**Passage:**
········

# G-B Love



## BigMoneyGrip (Jan 22, 2022)

Just showing some love for my Gränsfors-Bruks tools. 
I got the Large Splitting Maul a little over a year ago. I've only split about a cord with it but it does way better than the splitter I had. My old one was an 8lbs one that my dad gave me. It was made in Japan but no other info on the head. He got it 42 years ago when he was clearing land to build their house on. 
The Scandinavian Forest Axe was my first G-B purchase. I got it 12 years ago just to use around our 37 acre place. It has put much wood on the ground and I can't imagine a better all-around axe.
The Mini Hatchet is like a GLOCK 19 or a 1911, every man should have one. I've had this one for about 10 years and it goes with me everytime I take a walk. It's just a handy piece to have. 
I'm wanting to get the Outdoor Axe at some point. I seems like another "Must Have" and I can see me using it quiet often. Like the Mini Hatchet, it looks like a good one to have.
What all do you have???


----------



## sand sock (Jan 24, 2022)

········

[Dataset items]

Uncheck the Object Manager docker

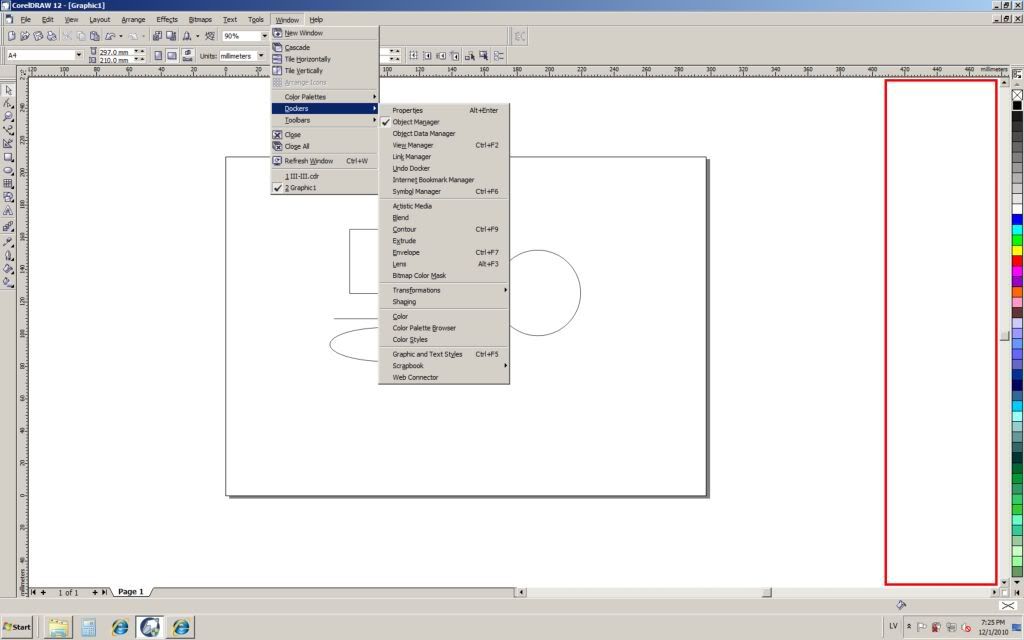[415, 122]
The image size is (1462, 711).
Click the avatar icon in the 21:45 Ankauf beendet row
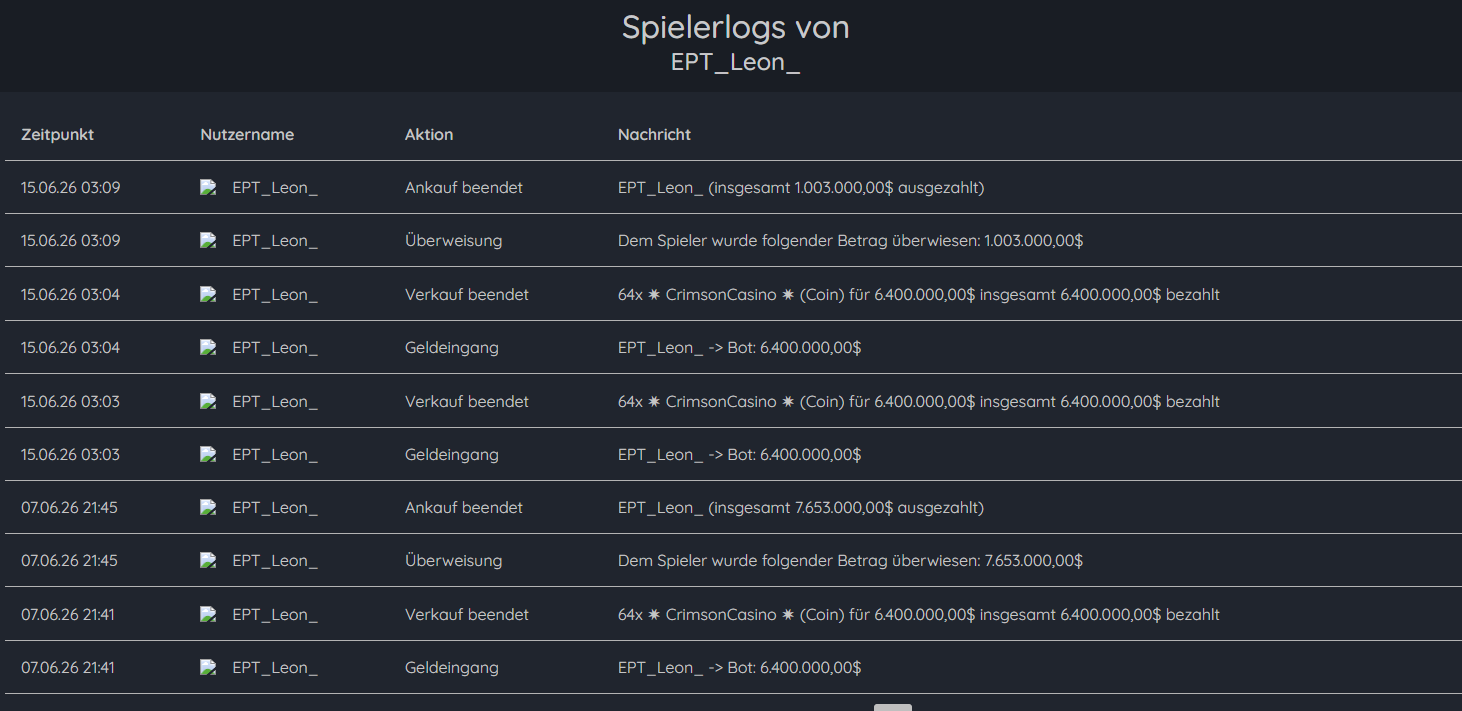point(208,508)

········

Rewrite the paragraph of the forum post that begins "I got the Large Splitting Maul" as a short bulleted list that keeps its main facts.

**Answer:**
- Large Splitting Maul bought a little over a year ago
- About a cord of wood split with it so far
- Performs much better than the previous splitter
- Previous splitter: an 8 lb model made in Japan, with no other information on the head, given by the writer's dad
- The dad got it 42 years ago while clearing land to build their house on